I looked at the addressee. It was my name.
‘It is rather unorthodox perhaps, but it struck me that writing my thoughts to you would allow you the space and privacy to consider my proposition in the most honest way you can. I’m loath to put you on the spot. Goodness knows I’ve had a lifetime of that from my seniors. It’s excruciating. In every way.’
I still hadn’t learnt how to mask my frown.
‘Excruciating: painful, embarrassing.’
A pause. Elizabeth looked from me to him and back again.
‘So there we are. That is all.

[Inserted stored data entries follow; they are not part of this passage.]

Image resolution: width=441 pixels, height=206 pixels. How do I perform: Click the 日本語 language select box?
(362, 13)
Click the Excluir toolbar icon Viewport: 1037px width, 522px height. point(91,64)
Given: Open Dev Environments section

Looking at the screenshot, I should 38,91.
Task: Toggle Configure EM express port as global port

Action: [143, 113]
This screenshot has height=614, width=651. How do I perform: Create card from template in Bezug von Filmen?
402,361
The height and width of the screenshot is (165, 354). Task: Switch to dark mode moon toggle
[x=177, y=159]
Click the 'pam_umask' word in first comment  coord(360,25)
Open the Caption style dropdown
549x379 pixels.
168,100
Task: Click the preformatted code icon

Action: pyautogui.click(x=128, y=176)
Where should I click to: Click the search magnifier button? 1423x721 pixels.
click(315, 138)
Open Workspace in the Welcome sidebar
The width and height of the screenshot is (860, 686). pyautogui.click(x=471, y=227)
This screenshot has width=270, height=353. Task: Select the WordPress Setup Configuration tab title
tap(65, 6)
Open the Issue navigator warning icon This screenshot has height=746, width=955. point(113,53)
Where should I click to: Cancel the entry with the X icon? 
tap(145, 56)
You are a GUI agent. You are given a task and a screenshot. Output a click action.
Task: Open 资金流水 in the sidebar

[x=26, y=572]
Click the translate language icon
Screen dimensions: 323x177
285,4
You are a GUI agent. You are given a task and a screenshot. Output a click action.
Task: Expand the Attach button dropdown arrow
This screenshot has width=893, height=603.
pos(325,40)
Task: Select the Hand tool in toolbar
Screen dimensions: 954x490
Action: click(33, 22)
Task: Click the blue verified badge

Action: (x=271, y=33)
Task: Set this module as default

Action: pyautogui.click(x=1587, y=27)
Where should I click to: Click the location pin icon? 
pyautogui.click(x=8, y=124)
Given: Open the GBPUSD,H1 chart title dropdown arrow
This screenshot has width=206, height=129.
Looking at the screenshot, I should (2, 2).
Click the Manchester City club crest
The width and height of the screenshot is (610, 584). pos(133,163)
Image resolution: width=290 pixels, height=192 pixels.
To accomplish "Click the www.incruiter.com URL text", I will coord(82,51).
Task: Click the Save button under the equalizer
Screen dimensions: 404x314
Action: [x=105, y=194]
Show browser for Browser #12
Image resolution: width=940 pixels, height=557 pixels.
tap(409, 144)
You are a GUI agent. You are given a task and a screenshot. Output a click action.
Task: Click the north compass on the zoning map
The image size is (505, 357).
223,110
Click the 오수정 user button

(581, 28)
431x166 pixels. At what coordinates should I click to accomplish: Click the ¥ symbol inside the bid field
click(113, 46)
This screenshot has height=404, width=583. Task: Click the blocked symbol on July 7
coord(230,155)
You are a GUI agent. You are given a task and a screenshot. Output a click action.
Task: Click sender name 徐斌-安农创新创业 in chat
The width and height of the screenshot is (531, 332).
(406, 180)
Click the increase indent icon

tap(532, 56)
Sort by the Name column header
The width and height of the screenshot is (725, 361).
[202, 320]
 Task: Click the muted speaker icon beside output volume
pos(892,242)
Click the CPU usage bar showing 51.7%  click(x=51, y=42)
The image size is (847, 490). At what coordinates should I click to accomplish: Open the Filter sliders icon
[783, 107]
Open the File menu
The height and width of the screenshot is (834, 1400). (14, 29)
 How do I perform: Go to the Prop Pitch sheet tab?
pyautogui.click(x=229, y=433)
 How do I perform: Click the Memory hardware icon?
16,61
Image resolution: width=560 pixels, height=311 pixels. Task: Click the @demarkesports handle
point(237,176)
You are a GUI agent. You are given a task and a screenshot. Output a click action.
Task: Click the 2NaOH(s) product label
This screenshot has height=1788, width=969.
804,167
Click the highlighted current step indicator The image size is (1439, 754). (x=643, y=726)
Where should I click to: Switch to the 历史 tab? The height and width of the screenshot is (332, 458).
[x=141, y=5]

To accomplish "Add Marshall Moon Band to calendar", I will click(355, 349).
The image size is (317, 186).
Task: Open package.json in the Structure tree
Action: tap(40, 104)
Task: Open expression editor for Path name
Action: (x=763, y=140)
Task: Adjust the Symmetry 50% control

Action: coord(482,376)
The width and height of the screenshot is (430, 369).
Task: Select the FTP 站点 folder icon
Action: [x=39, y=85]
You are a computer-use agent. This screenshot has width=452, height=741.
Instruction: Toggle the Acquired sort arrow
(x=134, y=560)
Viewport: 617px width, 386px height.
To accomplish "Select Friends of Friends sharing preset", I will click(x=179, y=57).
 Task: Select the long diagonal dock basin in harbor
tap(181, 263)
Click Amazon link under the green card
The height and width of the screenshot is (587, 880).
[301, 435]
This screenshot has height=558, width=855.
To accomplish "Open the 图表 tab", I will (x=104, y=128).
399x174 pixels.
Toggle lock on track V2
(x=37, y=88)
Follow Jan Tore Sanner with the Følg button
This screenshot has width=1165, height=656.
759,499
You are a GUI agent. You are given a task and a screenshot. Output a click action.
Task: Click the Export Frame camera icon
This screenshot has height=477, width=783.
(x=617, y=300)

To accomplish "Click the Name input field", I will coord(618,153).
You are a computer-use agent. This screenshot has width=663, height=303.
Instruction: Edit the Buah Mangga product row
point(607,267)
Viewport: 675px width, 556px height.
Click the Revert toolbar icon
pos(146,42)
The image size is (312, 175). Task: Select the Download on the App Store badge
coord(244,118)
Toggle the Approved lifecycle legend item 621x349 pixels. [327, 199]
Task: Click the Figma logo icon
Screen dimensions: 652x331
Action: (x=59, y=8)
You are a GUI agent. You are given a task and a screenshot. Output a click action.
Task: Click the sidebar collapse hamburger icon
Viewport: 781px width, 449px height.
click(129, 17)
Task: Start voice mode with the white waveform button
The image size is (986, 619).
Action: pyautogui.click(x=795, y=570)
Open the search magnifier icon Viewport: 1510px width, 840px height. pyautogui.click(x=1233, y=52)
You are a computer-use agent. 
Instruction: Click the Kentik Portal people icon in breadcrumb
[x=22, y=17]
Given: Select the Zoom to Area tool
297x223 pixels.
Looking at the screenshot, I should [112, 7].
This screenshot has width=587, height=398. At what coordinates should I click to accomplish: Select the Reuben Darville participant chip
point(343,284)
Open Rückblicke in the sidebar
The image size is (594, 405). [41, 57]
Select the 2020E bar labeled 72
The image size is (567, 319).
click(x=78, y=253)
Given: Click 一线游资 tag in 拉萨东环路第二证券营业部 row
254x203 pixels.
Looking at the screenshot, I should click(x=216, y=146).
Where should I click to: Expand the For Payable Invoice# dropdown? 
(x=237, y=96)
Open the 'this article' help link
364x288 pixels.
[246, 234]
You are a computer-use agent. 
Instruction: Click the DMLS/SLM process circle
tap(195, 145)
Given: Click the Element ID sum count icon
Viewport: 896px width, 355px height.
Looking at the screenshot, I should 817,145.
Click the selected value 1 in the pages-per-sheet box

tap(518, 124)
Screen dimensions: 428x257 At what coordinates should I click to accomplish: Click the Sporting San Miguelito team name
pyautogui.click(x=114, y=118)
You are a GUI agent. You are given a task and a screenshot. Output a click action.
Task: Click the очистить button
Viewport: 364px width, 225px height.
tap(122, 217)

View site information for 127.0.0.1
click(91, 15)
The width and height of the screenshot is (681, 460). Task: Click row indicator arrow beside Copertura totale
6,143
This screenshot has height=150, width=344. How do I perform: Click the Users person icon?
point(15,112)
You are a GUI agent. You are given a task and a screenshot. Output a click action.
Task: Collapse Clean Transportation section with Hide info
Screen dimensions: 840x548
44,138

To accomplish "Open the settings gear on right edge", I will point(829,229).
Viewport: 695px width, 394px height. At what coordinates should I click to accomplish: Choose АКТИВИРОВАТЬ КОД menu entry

You’re to read this tonight. Sleep on it. I would hate it to ruffle your day any more than is necessary. You’ve obviously been challenged enough already. That much is clear.’
His thoughts were rambling again. He lifted Elizabeth out of her seat and took her outside with him. Had he fallen in love with his child at last? I could see the feeling terrified him. That’s why he tripped over the words. Where was the man who used the vast spectrum of language with such confidence, throwing descriptions into the air like puffs of Adeline’s vibrant paint powders?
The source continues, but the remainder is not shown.